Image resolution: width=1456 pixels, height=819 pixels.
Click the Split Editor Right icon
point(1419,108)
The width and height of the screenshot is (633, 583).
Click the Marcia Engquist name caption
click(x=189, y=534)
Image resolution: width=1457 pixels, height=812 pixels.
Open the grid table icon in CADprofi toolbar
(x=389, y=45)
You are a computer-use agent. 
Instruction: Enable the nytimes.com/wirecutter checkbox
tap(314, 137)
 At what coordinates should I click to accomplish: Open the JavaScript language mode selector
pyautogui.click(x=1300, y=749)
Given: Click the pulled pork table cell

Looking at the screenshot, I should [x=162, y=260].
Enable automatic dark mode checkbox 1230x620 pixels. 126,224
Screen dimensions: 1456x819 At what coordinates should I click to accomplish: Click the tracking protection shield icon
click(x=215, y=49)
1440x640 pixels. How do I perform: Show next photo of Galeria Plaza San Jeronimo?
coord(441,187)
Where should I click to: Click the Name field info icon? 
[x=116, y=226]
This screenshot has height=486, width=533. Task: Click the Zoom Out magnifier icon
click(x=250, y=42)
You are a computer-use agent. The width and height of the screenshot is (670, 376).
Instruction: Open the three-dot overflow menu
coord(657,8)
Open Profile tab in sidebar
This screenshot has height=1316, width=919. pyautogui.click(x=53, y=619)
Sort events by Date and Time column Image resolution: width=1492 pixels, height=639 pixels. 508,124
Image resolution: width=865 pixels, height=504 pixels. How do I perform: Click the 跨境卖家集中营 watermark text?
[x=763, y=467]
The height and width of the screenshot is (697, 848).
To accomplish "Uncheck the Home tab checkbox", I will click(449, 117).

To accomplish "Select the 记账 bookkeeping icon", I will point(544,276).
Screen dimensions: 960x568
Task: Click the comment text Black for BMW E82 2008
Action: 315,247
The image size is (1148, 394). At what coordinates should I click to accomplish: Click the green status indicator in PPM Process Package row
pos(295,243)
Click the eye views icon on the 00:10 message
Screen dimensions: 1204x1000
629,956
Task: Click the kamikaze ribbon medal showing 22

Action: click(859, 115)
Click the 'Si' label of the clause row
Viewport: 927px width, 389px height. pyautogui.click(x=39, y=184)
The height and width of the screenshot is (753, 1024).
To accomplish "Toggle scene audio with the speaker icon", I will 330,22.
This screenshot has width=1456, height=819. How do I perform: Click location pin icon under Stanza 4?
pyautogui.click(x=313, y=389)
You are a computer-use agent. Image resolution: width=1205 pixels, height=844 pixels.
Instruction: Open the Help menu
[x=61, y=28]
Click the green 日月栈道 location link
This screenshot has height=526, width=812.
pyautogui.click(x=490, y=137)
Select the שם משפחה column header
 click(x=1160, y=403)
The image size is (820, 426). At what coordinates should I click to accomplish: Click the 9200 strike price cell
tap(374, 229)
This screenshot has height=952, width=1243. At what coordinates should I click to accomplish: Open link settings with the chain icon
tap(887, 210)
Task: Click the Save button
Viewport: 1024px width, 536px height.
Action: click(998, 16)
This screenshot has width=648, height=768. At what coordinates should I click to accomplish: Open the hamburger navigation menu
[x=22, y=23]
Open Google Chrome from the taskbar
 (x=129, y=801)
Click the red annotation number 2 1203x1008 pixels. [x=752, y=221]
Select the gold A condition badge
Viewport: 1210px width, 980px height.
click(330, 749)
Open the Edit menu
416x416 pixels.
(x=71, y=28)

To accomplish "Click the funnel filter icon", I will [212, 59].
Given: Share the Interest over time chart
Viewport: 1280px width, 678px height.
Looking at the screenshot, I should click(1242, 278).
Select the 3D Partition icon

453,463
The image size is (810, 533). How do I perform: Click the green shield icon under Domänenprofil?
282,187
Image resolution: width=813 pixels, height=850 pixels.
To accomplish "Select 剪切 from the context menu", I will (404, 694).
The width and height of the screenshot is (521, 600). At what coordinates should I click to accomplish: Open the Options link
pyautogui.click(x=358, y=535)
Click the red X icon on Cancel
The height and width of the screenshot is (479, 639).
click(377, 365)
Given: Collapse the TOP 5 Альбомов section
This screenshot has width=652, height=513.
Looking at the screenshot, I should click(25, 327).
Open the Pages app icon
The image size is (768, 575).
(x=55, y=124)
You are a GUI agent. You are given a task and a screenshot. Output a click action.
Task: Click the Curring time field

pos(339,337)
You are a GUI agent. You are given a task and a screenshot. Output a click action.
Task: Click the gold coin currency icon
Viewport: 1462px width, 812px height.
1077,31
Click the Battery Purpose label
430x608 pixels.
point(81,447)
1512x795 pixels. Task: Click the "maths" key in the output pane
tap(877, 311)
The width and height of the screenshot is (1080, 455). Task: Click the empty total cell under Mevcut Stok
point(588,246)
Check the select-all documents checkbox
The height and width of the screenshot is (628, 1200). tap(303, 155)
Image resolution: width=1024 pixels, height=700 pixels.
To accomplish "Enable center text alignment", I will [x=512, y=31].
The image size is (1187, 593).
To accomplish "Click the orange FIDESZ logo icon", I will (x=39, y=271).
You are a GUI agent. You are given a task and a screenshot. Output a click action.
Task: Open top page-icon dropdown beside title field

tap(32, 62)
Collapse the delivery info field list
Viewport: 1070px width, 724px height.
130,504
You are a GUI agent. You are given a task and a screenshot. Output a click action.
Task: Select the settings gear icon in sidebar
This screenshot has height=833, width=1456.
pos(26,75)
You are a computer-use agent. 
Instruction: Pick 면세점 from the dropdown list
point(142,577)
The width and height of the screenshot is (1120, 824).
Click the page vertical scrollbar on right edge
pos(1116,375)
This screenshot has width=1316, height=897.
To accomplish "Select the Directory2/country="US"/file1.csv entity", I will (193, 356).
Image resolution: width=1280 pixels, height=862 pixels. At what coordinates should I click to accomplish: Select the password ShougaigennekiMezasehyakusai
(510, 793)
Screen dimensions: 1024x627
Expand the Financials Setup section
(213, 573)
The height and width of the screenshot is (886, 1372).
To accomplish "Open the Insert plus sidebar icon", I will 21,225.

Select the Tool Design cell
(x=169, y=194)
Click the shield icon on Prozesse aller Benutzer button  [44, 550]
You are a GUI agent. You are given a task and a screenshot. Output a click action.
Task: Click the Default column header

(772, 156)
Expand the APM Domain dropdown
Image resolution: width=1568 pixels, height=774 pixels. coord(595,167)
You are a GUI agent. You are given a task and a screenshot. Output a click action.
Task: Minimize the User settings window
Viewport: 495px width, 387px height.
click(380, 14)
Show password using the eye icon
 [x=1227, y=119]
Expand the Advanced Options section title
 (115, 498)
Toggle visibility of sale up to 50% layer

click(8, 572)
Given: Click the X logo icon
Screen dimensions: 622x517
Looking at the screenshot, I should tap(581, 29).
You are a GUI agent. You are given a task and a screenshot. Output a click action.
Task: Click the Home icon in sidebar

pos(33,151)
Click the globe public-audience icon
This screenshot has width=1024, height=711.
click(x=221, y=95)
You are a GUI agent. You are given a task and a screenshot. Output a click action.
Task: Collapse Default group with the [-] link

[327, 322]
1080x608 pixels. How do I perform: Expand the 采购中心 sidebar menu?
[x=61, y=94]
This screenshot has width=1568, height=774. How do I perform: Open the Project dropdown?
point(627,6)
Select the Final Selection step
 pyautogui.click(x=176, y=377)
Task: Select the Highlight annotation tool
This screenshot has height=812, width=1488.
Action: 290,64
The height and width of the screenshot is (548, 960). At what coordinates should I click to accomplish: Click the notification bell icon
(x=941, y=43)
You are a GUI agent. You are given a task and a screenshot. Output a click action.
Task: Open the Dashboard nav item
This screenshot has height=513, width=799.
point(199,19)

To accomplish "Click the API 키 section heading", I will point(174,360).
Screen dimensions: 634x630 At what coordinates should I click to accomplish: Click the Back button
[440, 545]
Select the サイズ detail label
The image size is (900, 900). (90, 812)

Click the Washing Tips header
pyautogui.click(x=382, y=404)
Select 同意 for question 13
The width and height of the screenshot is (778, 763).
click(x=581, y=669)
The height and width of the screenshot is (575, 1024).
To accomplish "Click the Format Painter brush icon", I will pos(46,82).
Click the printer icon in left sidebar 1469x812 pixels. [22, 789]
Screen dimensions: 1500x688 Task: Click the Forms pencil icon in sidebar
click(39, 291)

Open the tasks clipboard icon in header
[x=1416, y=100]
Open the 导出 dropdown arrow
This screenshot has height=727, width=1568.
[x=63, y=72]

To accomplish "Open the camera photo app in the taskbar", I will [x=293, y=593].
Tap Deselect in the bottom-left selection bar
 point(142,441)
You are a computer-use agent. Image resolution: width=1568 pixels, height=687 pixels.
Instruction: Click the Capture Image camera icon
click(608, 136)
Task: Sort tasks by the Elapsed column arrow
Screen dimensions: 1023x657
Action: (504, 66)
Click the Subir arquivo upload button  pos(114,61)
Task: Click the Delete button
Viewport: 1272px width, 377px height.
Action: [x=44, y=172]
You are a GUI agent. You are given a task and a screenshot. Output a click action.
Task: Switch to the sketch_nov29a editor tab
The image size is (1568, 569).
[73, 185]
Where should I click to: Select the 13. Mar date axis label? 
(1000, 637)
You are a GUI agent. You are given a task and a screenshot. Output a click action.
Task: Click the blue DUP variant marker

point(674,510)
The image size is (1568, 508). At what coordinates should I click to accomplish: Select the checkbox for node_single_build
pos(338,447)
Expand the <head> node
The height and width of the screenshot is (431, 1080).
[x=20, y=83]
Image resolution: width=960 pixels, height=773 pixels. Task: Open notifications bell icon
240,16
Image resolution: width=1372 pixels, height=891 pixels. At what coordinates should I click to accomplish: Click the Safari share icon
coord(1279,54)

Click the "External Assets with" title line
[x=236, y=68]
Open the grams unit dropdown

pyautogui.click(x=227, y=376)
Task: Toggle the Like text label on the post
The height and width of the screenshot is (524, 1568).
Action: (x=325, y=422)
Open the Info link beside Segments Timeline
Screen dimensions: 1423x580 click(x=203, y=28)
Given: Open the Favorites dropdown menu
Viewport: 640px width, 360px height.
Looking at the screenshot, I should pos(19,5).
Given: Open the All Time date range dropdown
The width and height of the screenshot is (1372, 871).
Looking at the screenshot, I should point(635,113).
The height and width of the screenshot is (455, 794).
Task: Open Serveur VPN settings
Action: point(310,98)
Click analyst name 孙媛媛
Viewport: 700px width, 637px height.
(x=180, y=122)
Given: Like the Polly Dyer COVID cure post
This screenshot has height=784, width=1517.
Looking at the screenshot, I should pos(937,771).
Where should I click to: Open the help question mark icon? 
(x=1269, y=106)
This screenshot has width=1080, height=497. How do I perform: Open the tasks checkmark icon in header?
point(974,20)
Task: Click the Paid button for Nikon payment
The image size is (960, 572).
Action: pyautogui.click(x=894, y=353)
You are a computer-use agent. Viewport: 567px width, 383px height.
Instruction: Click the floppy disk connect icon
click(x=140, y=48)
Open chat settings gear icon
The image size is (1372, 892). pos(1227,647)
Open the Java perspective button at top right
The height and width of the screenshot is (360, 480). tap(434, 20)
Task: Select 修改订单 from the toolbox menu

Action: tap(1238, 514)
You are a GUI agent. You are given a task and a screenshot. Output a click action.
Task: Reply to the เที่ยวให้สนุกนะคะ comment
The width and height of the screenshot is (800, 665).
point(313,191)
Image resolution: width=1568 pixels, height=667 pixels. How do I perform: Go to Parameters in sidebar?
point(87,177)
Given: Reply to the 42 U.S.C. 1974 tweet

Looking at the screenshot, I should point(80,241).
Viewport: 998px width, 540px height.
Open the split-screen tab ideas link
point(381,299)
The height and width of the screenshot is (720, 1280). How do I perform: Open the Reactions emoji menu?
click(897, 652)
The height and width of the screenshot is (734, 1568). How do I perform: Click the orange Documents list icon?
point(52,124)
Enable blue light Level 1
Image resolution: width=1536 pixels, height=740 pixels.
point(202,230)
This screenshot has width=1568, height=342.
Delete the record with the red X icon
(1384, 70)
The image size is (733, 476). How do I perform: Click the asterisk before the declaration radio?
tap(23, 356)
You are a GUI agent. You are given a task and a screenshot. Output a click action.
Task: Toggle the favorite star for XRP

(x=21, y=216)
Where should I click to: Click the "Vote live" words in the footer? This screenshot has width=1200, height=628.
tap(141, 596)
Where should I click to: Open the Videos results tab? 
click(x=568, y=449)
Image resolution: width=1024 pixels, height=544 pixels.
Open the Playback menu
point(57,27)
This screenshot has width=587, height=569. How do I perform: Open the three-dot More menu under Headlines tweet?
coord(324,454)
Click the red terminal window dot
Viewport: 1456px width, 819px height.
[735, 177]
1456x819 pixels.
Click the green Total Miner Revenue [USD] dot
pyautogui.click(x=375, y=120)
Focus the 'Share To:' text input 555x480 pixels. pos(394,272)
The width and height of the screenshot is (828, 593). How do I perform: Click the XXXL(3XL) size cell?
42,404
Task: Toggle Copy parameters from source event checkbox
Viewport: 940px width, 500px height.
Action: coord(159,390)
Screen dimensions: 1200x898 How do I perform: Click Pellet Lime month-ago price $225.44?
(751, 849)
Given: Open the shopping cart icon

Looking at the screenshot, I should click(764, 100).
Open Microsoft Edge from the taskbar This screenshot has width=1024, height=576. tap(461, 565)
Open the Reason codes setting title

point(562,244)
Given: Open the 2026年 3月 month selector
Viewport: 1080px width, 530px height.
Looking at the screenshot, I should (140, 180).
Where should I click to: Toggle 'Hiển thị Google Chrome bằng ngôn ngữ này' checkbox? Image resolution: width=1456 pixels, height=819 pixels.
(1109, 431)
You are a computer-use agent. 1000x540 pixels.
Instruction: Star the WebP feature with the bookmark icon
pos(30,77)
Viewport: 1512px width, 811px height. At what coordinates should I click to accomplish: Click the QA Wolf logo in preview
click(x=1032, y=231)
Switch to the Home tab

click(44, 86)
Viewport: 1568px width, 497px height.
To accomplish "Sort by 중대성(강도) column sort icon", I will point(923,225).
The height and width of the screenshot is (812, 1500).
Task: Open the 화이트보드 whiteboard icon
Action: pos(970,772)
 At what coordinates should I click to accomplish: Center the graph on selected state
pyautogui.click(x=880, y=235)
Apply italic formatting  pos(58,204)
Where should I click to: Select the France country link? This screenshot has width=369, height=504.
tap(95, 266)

■ ■ ■

▶ [TASK TO COMPLETE] Return the entries above exactly, starting with the line that contains "Given: Share the Interest over time chart" and going on through the line that contains "will (404, 694).".

▶ [EXERCISE OUTPUT]
Given: Share the Interest over time chart
Viewport: 1280px width, 678px height.
Looking at the screenshot, I should click(1242, 278).
Select the 3D Partition icon

453,463
The image size is (810, 533). How do I perform: Click the green shield icon under Domänenprofil?
282,187
Image resolution: width=813 pixels, height=850 pixels.
To accomplish "Select 剪切 from the context menu", I will (404, 694).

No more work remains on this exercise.